RCW 74.09.756
Medicaid and state children's health insurance program demonstration project.
(1) By October 1, 2011, the department shall submit a request to the centers for medicare and medicaid services' innovation center and, if necessary, a request under section 1115 of the social security act, to implement a medicaid and state children's health insurance program demonstration project. The demonstration project shall be designed to achieve the broadest federal financial participation and, to the extent permitted under federal law, shall authorize:
(a) Establishment of base-year, eligibility group per capita payments, with maximum flexibility provided to the state for managing the health care trend and provisions for shared savings if per capita expenditures are below the negotiated rates. The capped eligibility group per capita payments shall: (i) Be based on targeted per capita costs for the full duration of the demonstration period; (ii) include due consideration and flexibility for unforeseen events, changes in the delivery of health care, and changes in federal or state law; and (iii) take into account the effect of the federal patient protection and affordable care act on federal resources devoted to medicaid and state children's health insurance programs. Federal payments for each eligibility group shall be based on the product of the negotiated per capita payments for the eligibility group multiplied by the actual caseload for the eligibility group;
(b) Coverage of benefits determined to be essential health benefits under section 1302(b) of the federal patient protection and affordable care act, 42 U.S.C. 18022(b), with coverage of benefits in addition to the essential health benefits as appropriate for distinct categories of enrollees such as children, pregnant women, individuals with disabilities, and elderly adults;
(c) Limited, reasonable, and enforceable cost sharing and premiums to encourage informed consumer behavior and appropriate utilization of health services, while ensuring that access to evidence-based, preventative and primary care is not hindered;
(d) Streamlined eligibility determinations;
(e) Innovative reimbursement methods such as bundled, global, and risk-bearing payment arrangements, that promote effective purchasing, efficient use of health services, and support health homes, accountable care organizations, and other innovations intended to contain costs, improve health, and incent smart consumer decision making;
(f) Clients to voluntarily enroll in the insurance exchange, and broadened enrollment in employer-sponsored insurance when available and deemed cost-effective for the state, with authority to require clients to remain enrolled in their chosen plan for the calendar year;
(g) An expedited process of forty-five days or less in which the centers for medicare and medicaid services must respond to any state request for changes to the demonstration project once it is implemented to ensure that the state has the necessary flexibility to manage within its eligibility group per capita payment caps; and
(h) The development of an alternative payment methodology for federally qualified health centers and rural health clinics that enables capitated or global payment of enhanced payments.

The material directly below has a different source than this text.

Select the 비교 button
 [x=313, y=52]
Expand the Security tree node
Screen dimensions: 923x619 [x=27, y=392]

(2) The department shall provide status reports to the joint legislative select committee on health reform implementation as requested by the committee.

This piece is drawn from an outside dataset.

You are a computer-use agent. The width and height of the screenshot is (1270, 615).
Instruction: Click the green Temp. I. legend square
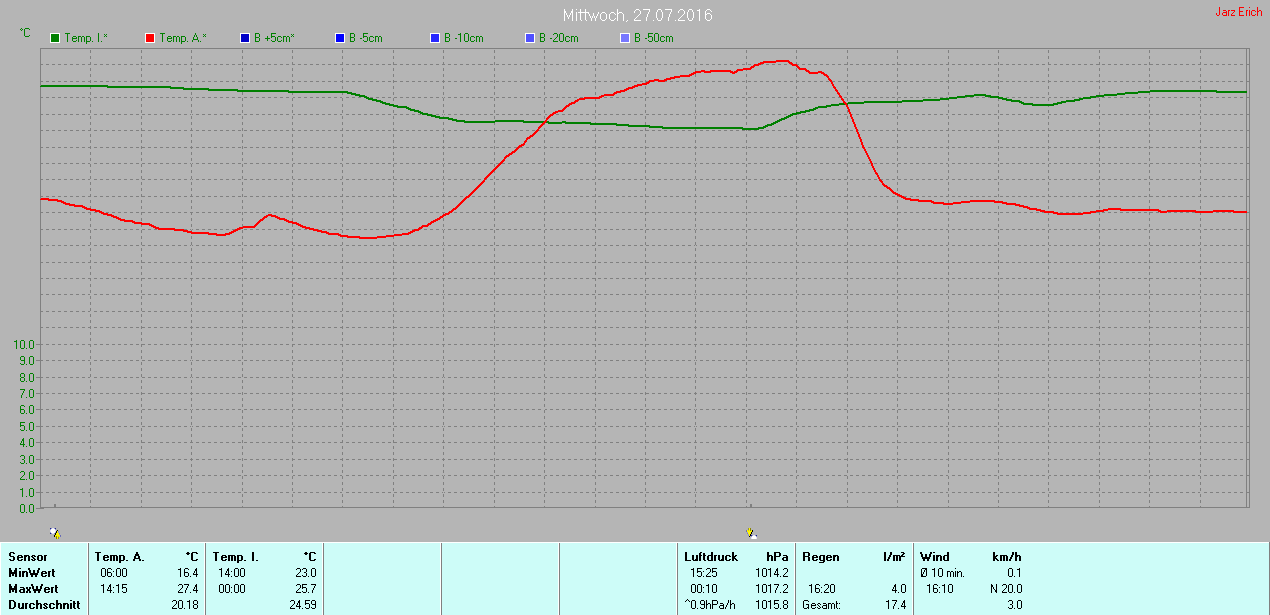[x=55, y=38]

(3) The department shall provide multiple opportunities for stakeholders and the general public to review and comment on the request as it developed.
(4) The department shall identify changes to state law necessary to ensure successful and timely implementation of the demonstration project.

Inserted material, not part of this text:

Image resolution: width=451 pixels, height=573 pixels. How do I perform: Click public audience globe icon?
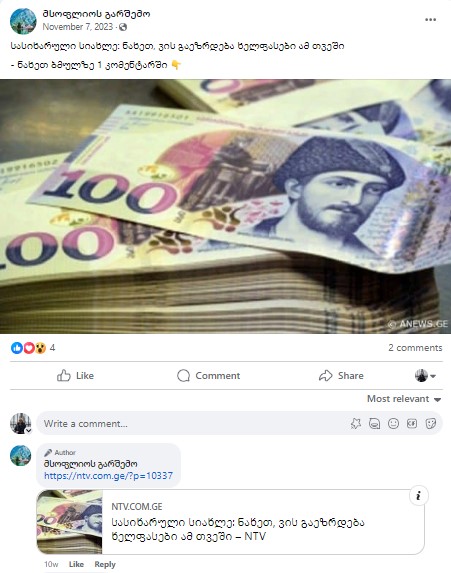[x=123, y=27]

[ 2011 1st sp.s. c 1 § 2.]
NOTES:
Findings—2011 1st sp.s. c 1: "The legislature finds that mounting budget pressures combined with growth in enrollment and constraints in the medicaid program have forced open discussion throughout the country and in our state concerning complete withdrawal from the medicaid program. The legislature recognizes that a better and more sustainable way forward would involve new state flexibility for managing its medicaid program built on the success of the basic health plan and Washington's transitional bridge waiver, where elements of consumer participation and choice, benefit design flexibility, and payment flexibility have helped keep costs low. The legislature further finds that either a centers for medicare and medicaid services' innovation center project or a section 1115 demonstration project, or both, with capped eligibility group per capita payments would allow the state to operate as a laboratory of innovation for bending the cost curve, preserving the safety net, and improving the management of care for low-income populations." [ 2011 1st sp.s. c 1 § 1.]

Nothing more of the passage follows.